> _Text excerpt_
....

A consequence of disastrous economic policies

A brief historical reminder

For as long as one can remember, agriculture has been subject to crises that often translated themselves into famines. Since early antiquity, literature is full of references to famines. During the Middle Ages, Europe faced a series of such events, and the famines that preceded the French Revolution of 1789 and the Russian Revolution of 1917 have often been presented as one if not the main factor of the popular upheavals that triggered them. These famines occurred in relatively closed economies where commercial exchanges were limited. They were essentially crises due to an absolute lack of availability of food and can be defined as supply crises.

Modern crises, such as the Bengal crisis of 1943 that was brilliantly analysed by Amartya Sen, or the international food crisis that occurred during the 70s, the 2007-2008 food security crisis and the period that we are currently experiencing (2012) are of a very different nature. They generally are not crises due to food shortages, as global food availability is largely sufficient to feed each and everyone, and the infrastructure is in place to bring commodities to the areas where there may be a localised shortage. Rather, they are food access crises for a mass of people who live in poverty and do not have enough resources to purchase the food they need. Modern crises are also increasingly, particularly since 1970, global in scale while historically crises were more local.

The food crises of the mid 70s and of 2007-2008 both followed a period of great agricultural market stability that was characterised in the first case by a strong increase of world production, and in the second by a decreasing trend in food prices. The 50s and 60s had experienced a steep increase in production (+80%) due to a remarkable growth in productivity and in the area cultivated, as well as to the large-scale use of new high yielding varieties and chemical agricultural inputs (green revolution). In 2000, agricultural prices hit a historical low while international trade volumes had grown exponentially.

These two crises had both started with situations of drought. In the case of the crisis of the 70s this resulted in a reduction in world food production - attributed at the time by some experts to climatic change. However, 2008 was a record production year despite drought in Australia and Canada.

Both crises also coincided with rapid rises in energy prices with important consequences on the cost of food production and transport. In 1973, the price of oil quadrupled, and it tripled between 2003 and 2008.

....

[Word and element locating records]
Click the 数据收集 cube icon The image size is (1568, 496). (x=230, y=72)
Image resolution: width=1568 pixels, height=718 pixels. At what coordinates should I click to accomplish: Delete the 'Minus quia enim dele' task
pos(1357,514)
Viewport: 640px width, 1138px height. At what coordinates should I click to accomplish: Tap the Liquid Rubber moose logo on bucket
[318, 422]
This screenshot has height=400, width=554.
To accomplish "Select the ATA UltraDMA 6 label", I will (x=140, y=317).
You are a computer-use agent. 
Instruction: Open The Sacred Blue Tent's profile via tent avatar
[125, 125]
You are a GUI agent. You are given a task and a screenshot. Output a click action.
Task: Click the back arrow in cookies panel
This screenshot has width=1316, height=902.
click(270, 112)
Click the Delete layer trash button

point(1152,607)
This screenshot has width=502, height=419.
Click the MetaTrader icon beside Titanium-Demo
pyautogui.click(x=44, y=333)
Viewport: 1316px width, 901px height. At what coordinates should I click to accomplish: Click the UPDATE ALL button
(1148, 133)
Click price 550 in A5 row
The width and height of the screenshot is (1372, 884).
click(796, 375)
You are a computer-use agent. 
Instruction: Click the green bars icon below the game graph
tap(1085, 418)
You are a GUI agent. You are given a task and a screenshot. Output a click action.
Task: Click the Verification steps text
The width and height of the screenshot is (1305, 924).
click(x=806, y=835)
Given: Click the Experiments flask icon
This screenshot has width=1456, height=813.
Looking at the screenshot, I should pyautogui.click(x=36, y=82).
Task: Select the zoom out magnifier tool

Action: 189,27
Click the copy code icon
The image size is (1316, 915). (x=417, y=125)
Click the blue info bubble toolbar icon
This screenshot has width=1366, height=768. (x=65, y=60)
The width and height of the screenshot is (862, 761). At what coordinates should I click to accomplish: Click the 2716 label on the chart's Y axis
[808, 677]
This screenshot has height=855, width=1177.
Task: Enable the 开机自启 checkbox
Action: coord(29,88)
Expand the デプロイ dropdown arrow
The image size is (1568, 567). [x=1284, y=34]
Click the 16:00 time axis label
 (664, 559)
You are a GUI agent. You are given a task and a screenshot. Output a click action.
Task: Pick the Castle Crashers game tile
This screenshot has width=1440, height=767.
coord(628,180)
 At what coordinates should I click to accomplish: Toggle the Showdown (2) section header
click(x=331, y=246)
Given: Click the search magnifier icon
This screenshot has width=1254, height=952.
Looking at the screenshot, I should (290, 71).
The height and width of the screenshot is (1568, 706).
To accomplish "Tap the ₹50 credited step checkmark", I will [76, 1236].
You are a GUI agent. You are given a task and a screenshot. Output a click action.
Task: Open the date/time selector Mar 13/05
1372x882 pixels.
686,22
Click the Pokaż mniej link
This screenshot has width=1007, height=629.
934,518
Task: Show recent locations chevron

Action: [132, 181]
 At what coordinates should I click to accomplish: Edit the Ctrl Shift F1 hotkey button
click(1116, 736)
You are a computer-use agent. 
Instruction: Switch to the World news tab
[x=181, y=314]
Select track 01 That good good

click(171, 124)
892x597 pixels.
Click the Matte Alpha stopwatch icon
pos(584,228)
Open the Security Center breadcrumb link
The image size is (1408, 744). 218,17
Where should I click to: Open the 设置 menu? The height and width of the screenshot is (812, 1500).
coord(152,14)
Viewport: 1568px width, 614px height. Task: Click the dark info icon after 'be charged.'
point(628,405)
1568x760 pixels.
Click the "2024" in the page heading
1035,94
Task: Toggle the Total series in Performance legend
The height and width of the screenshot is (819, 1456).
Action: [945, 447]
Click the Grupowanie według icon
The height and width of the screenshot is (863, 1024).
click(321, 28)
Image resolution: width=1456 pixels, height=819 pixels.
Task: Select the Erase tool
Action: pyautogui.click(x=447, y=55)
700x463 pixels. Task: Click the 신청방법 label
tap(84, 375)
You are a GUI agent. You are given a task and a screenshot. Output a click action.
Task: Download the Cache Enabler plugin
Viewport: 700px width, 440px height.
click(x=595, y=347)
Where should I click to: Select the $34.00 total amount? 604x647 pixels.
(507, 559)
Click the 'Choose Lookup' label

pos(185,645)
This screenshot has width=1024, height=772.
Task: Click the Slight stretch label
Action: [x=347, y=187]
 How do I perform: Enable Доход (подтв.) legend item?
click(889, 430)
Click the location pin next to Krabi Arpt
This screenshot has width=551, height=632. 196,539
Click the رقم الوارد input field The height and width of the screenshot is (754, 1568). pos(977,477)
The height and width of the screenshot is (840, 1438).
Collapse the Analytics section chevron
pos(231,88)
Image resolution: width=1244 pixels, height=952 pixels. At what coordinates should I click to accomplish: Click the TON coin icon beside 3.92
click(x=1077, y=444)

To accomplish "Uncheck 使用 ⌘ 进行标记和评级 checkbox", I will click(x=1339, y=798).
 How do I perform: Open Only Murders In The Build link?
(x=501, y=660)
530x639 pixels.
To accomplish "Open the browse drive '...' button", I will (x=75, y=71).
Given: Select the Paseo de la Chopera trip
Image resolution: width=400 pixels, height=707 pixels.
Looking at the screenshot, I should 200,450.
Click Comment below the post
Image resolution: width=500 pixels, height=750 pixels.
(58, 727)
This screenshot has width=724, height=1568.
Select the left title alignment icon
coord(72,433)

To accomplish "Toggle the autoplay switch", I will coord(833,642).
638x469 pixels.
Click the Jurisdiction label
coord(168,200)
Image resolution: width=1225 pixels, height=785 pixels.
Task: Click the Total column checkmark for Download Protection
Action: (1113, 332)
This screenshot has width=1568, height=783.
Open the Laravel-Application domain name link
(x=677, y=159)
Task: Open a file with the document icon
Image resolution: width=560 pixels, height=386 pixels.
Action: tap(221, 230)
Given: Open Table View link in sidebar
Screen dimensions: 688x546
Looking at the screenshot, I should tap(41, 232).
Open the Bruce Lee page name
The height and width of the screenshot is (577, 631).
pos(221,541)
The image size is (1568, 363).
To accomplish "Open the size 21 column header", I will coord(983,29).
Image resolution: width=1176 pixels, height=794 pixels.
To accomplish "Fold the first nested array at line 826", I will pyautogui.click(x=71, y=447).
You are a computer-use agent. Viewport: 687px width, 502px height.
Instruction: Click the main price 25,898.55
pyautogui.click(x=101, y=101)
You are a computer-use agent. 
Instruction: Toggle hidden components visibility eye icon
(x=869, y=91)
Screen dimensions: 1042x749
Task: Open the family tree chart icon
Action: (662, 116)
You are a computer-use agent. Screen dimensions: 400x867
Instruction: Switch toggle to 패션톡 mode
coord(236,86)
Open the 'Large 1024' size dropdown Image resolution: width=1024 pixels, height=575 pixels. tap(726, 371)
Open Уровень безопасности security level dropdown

....

> _Problem to work on_
Can you rewrite the stretch of the food crises text from "The food crises" through "had grown exponentially." with "exponentially" changed to "steadily"?

> _Task solution_
The food crises of the mid 70s and of 2007-2008 both followed a period of great agricultural market stability that was characterised in the first case by a strong increase of world production, and in the second by a decreasing trend in food prices. The 50s and 60s had experienced a steep increase in production (+80%) due to a remarkable growth in productivity and in the area cultivated, as well as to the large-scale use of new high yielding varieties and chemical agricultural inputs (green revolution). In 2000, agricultural prices hit a historical low while international trade volumes had grown steadily.